‘Unsustainable’ prepayment meters could see households spend third of income on energy, experts warn

Share:
‘Unsustainable’ prepayment meters could see households spend third of income on energy, experts warn
Author: Albert Toth
Published: Dec, 24 2024 15:29

Experts warn that families could be forced to sit in ‘cold, dark homes’ this winter. Households on prepayment meters in the UK could see their energy bills cost up to a third of their household income this winter, new research has warned. The most vulnerable households will be worst affected, the findings from the Resolution Foundation show, as higher prices and colder weather have a disproportionate impact.

 [Energy bills have begun rising again in 2024 (Jacob King/PA)]
Image Credit: The Independent [Energy bills have begun rising again in 2024 (Jacob King/PA)]

The UK’s four million households on a prepayment meter will need to spend an estimated 30 per cent of their income or more on energy bills, after housing costs, across December, January and February. These meters are generally concentrated in low-income households in the UK. They are most commonly installed in rented homes, with users required to pay for energy as they go and before it is used.
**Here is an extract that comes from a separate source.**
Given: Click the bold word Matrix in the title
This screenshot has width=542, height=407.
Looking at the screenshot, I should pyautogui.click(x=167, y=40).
People in these households “remain overlooked” says the report, adding that “as [prepayment meters] are concentrated among poorer families, this drain on family finances is unsustainable, leading to families sitting in cold, dark homes.”. Researchers also point out that over half of the households on these meters on in debt to their energy suppliers which, as this debt is paid when meters are topped up, is adding to the struggle to keep warm.

Previous analysis from Citizen’s Advice has found that 1.7 million people in Britain ran out of credit on their prepayment meter last year, while 800,000 went at least 24 hours without electricity or gas entirely. Energy bills for all households will be increasing from January, as Ofgem’s energy price cap rises by 1.2 per cent to £1,738. This follows a massive 10 per cent in October, and is expected to rise again in April.